Action item: Reproduce word for word the lines between those holding "has width=600, height=452." and "Task: Select the YOU PAY TODAY label", inclusive, and nothing else from the data below.
BEGIN Source data
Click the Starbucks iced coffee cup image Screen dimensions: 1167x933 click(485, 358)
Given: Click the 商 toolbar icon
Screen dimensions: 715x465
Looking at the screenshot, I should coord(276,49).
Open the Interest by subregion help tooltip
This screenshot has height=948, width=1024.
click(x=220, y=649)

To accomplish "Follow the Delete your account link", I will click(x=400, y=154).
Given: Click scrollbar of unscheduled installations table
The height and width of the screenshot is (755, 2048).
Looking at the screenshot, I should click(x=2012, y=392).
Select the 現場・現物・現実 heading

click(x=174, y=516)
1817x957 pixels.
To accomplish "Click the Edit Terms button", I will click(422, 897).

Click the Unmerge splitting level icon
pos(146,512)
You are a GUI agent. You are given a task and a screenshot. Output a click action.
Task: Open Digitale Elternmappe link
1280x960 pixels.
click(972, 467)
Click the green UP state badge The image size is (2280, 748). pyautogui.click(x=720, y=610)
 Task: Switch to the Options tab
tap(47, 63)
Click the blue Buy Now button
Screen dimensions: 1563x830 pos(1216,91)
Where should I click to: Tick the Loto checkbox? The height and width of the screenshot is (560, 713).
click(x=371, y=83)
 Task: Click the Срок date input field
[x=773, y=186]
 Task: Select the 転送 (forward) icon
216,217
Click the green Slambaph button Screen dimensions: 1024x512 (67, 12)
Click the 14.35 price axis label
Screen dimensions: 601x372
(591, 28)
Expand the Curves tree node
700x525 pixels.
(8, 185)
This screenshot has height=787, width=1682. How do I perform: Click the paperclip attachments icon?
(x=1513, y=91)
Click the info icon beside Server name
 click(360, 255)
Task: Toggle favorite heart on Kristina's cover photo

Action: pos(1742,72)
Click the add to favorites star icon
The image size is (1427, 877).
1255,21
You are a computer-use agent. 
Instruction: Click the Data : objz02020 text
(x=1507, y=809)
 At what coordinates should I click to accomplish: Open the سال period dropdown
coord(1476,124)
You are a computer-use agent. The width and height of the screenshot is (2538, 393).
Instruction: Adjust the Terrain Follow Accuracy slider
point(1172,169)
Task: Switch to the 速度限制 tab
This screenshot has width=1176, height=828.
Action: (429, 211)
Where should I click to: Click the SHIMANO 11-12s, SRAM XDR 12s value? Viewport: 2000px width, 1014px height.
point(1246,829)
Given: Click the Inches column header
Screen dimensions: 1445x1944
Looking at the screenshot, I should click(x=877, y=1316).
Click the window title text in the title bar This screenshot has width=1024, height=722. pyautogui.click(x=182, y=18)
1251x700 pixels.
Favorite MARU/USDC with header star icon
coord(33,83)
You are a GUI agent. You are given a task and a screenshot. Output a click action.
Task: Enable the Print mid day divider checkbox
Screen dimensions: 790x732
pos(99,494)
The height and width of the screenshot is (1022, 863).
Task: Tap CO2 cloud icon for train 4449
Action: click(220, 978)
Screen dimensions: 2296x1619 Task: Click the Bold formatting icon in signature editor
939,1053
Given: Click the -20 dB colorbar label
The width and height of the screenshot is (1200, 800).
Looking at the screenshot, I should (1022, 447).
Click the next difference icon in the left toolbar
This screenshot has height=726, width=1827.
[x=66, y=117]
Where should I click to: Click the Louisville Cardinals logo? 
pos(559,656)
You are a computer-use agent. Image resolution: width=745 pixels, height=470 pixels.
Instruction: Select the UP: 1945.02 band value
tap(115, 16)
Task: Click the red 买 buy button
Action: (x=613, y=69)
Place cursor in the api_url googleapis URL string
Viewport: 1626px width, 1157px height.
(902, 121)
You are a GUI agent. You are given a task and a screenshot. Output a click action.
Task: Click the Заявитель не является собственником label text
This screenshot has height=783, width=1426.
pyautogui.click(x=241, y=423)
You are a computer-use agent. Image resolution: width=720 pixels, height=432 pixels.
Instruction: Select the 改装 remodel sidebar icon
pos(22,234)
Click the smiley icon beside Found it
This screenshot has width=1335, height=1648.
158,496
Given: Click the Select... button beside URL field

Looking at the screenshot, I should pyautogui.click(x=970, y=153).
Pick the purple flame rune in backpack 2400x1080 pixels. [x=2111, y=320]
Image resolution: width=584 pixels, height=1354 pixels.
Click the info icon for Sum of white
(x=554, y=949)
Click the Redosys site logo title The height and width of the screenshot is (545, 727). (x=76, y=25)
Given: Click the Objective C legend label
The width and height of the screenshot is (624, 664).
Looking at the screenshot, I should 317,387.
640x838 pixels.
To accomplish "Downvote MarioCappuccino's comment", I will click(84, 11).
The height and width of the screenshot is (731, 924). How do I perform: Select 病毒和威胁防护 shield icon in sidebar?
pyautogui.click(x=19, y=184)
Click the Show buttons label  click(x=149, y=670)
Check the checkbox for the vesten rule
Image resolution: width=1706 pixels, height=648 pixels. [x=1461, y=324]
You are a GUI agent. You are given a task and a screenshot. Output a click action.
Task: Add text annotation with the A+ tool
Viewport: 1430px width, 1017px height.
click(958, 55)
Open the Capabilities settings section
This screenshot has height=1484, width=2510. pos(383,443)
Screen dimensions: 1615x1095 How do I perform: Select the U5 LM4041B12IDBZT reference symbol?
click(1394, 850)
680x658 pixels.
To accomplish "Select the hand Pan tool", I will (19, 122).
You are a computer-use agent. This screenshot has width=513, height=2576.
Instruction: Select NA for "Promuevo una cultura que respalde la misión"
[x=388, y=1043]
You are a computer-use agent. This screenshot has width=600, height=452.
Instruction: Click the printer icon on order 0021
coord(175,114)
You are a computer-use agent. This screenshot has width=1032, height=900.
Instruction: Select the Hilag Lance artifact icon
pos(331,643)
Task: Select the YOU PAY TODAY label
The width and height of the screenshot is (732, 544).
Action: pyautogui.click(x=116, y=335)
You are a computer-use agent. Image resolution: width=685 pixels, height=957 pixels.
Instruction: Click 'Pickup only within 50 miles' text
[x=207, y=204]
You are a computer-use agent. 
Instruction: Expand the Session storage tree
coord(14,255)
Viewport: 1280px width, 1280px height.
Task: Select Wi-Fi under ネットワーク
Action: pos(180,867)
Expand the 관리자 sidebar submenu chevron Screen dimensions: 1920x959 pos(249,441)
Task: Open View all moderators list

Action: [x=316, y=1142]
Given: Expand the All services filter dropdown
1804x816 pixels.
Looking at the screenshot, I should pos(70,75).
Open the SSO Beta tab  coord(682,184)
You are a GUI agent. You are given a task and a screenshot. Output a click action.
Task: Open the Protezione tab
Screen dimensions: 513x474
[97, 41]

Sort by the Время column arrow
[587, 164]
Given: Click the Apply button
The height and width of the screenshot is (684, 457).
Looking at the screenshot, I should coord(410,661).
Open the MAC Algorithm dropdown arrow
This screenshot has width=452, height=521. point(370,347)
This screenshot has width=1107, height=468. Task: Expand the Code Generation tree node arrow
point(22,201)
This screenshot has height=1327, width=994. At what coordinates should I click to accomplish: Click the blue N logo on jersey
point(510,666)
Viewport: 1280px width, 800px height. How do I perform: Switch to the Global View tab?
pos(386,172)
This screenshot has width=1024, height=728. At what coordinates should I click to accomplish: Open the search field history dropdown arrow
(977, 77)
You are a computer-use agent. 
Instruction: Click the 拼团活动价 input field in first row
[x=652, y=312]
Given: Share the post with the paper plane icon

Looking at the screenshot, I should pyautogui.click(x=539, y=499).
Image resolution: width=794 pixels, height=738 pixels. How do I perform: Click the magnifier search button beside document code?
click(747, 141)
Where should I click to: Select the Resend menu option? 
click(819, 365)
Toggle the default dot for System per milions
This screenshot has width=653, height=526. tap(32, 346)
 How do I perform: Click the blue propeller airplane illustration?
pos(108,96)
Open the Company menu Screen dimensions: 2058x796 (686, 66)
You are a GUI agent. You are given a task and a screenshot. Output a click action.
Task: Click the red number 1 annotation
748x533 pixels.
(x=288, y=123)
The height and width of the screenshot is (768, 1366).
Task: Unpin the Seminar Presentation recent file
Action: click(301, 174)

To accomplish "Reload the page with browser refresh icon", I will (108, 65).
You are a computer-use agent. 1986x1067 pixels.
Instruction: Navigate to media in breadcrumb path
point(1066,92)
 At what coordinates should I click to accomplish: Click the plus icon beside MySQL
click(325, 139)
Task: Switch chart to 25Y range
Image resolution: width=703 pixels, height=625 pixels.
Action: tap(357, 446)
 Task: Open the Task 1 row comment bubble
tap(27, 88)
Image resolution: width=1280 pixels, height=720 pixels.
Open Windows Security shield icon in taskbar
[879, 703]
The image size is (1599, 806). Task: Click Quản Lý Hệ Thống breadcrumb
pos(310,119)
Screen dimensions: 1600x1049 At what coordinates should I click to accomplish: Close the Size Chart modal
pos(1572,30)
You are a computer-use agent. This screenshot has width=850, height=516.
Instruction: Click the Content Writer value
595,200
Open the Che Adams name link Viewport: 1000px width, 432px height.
END Source data
Exercise response:
You are a computer-use agent. This screenshot has width=600, height=452.
Instruction: Click the printer icon on order 0021
coord(175,114)
You are a computer-use agent. This screenshot has width=1032, height=900.
Instruction: Select the Hilag Lance artifact icon
pos(331,643)
Task: Select the YOU PAY TODAY label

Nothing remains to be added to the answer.